2012;  2(6): 157-171

doi: 10.5923/j.control.20120206.04

Robust Output Tracking of Uncertain Large-Scale Input-Delay Systems via Decentralized Fuzzy Sliding Mode Control

Chiang-Cheng Chiang

Department of Electrical Engineering, Tatung University, 40 Chung-Shan North Road, Sec.3, Taipei, Taiwan, Republic of China

Correspondence to: Chiang-Cheng Chiang, Department of Electrical Engineering, Tatung University, 40 Chung-Shan North Road, Sec.3, Taipei, Taiwan, Republic of China.

Email:

Copyright © 2012 Scientific & Academic Publishing. All Rights Reserved.

Abstract

This paper deals with the robust output tracking problem of uncertain large-scale systems with input delay and the time-delay interconnections. Due to the information transmission between subsystems, time delays are often encountered in large-scale systems and lead to the source of system instability. First, the original nonlinear time-delay systems can be represented by the Takagi-Sugeno fuzzy model, which combines some simple local linear time-delay systems with their linguistic description. Then, a feasible and systematic design scheme is presented to synthesize the decentralized fuzzy-model-based sliding mode controller.
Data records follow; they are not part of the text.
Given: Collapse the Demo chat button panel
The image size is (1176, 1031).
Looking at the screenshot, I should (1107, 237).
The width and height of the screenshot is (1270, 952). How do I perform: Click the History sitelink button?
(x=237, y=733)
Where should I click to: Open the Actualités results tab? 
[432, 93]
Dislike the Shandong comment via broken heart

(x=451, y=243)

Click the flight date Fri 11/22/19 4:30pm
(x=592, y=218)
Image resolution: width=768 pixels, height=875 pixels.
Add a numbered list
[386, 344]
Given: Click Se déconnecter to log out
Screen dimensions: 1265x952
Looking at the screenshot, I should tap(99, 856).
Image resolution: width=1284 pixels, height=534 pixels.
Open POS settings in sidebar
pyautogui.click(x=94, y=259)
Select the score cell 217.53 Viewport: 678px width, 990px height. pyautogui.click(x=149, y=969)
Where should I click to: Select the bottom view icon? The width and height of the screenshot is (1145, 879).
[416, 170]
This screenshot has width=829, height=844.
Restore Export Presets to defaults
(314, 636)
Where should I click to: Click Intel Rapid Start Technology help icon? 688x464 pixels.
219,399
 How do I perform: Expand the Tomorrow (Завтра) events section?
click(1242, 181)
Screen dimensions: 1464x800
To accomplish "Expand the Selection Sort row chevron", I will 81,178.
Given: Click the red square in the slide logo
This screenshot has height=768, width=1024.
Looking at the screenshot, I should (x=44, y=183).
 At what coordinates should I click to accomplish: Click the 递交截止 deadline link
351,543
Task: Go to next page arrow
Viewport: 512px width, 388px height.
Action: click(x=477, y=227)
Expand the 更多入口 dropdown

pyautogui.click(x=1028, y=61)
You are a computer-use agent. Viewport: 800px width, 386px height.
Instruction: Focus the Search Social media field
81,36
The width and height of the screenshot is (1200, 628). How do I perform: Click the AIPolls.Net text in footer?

The adaptive fuzzy approach is proposed to approximate the upper bound of the uncertainties including the time-delay interconnections and the input delay. Based on the Lyapunov stability theorem, the proposed control scheme can not only guarantee the robust stability of the whole closed-loop system with input delay and time-delay interconnections, but also obtain the good tracking performance. Finally, simulation results are given to confirm the effectiveness of the proposed controller in this paper.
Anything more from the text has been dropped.